The L-1A visa, known as the Intracompany Transferee - Executive or Manager” enables a U.S. employer to transfer an executive or manager from one of its affiliated foreign offices to one of its offices in the U.S. In addition, it permits a foreign company which does not yet have an affiliated U.S. office to send an executive or manager to the U.S. for the purpose of establishing one. The L-1B, “Intracompany Transferree – Specialized Knowledge” allows the employer to do the same with an employee with specialized knowledge and training related to the company’s interests. Similar to L-1A category, this specialized employee may be to sent to the U.S. to establish a U.S. office.
The U.S. employer must have a “qualifying relationship” with the foreign company. The relationship requires that ownership of the two entities should be 50% or more the same, which means the owners must have equal control and veto power by the sponsoring company.

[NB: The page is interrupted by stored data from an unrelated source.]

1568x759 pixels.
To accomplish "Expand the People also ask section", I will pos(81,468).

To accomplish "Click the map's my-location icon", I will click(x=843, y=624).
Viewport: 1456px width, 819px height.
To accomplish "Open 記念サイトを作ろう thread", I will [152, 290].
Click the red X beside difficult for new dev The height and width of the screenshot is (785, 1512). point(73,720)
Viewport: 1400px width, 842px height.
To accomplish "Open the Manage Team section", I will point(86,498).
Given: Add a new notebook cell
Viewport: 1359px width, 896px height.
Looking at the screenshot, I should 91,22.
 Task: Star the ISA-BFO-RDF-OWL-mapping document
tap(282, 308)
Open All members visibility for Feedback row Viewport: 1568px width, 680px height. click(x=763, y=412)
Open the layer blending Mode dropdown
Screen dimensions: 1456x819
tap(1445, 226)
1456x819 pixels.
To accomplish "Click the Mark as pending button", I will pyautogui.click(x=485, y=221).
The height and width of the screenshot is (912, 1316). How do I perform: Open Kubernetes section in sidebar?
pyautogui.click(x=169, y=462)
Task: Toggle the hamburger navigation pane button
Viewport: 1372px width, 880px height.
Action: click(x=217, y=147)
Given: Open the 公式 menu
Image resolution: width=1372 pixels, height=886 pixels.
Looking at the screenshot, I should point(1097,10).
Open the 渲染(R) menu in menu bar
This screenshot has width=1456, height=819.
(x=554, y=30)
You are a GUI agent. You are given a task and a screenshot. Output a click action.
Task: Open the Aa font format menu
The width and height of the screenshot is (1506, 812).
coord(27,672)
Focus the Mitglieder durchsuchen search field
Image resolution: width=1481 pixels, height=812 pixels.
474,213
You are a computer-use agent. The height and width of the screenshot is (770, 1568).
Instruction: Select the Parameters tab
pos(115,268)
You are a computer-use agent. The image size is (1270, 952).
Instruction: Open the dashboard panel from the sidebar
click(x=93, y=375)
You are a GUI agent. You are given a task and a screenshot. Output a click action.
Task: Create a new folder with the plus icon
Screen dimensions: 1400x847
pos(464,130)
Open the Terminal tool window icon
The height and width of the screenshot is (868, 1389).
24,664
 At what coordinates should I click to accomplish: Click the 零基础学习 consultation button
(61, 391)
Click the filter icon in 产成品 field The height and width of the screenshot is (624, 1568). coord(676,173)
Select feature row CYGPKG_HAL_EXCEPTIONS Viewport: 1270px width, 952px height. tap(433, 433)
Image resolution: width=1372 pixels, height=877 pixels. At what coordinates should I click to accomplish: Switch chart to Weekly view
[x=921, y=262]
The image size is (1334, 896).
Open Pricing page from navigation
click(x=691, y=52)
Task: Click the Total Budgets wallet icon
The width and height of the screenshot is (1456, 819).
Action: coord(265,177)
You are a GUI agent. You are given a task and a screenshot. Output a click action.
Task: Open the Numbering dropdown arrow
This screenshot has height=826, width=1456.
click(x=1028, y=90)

The eligibility requirements are similar to those of the H-1B visa and status, while duration of stay differs. L-1As have a maximum stay of 7 years while L-1Bs have a maximum of 5 years. Qualified employees entering the U.S. to establish a new office are entitled to a maximum initial stay of 1 year, while all others may be granted up to three years. Similar to the H-1B category, L-1s are able to recapture the time spent outside of the US while they are still valid.